Filter rows down by combining any of:

  • Endpoint — substring match against the path. ocr matches every OCR endpoint; face/verify narrows to just 1:1 face match.
  • Status — exact match, e.g. 400 or 429. Useful for "show me every rate-limit hit in the last hour".
  • From / To — datetime-local pickers. Inclusive on both ends. Converted to UTC for the query.

Filters compose with AND. The "Reset filters" button clears all four inputs and the pagination cursor in one click — otherwise a cursor pointed at row N might not be valid after the filter set changes.

Mode toggle

The audit log respects the global live ⇄ test toggle (top of the page).
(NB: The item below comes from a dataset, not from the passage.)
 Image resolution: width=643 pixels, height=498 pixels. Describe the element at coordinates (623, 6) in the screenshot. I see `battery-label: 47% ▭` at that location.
Live-mode requests and test-mode requests are bucketed separately so you can review them independently.

Pagination

The list is cursor-paginated (UUIDv7 ids walk back monotonically). Each "Load more" request fetches the next page and stacks it below the current rows. Total row count isn't shown — there's no efficient way to compute it for a tenant with millions of audit rows.

What's NOT in the audit log

The audit log focuses on API traffic. It deliberately excludes:

  • Dashboard browsing — what pages you opened in the dashboard is not recorded as audit rows (the page-view stream is separate; ask ops if you need a forensic timeline).
  • PII or request/response bodies — only metadata is retained. To recover the body of a specific request, you'd need the platform team to look it up by request_id (out-of-band, subject to your contract).

Dashboard mutations (creating a key, removing a user, etc.) are recorded — see "Dashboard events" below.

Dashboard events

In addition to API traffic, the audit log shows events generated by dashboard mutations. These rows have:

  • A synthetic endpoint like dashboard:keys.create, dashboard:team.remove, dashboard:webhooks.rotate-secret.
  • The dashboard user id of the actor in the Key / session column.
  • A masked source IP in Notes (last octet zeroed out for compliance).

This is how an admin spots after-the-fact "someone minted a live key at 03:00 last Saturday — who?". The actor's email is resolvable from the user id via the Team page.

Retention

Audit rows are retained per your contract. For most tenants this is 90 days hot (queryable from the dashboard) and a year cold (exportable on request). Older data is purged.